__BRIEF__
Starting with the line with "Task: Open the" in the entries below and going on through the line with "This screenshot has width=534, height=192.", output every line exactly and nothing more. No pictures.

__DATASET RECORDS__
__________
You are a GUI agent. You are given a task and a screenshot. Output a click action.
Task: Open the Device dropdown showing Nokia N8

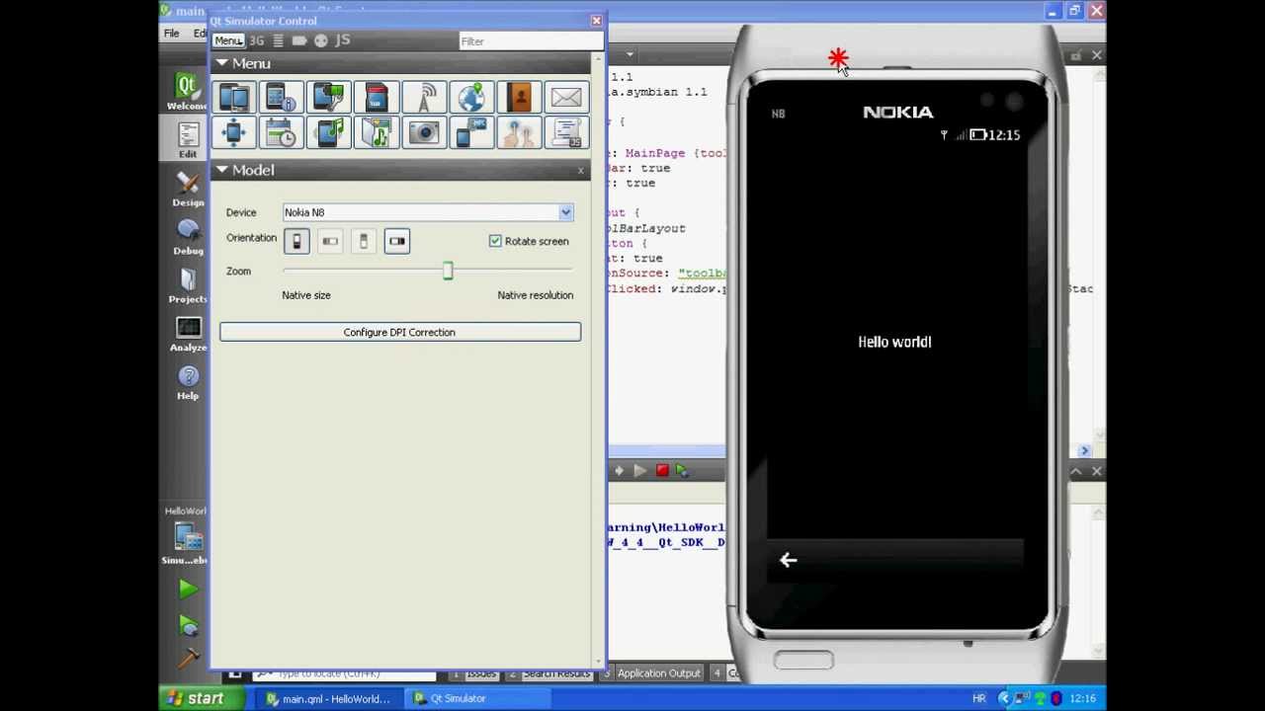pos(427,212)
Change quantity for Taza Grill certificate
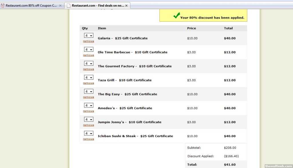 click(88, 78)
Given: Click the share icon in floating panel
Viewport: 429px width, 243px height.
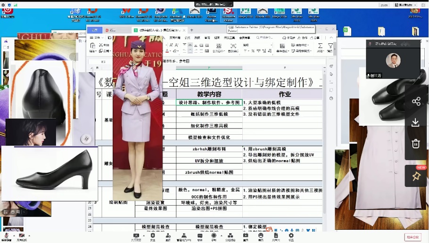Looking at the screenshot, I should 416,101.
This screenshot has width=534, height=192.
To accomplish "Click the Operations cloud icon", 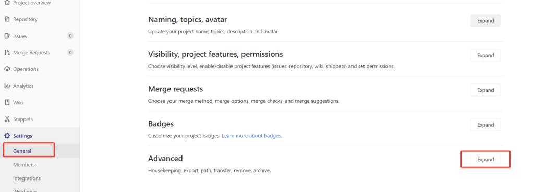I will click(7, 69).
__________
__OUTPUT__
Task: Open the Device dropdown showing Nokia N8

pos(427,212)
Change quantity for Taza Grill certificate
 click(88, 78)
Given: Click the share icon in floating panel
Viewport: 429px width, 243px height.
Looking at the screenshot, I should 416,101.
This screenshot has width=534, height=192.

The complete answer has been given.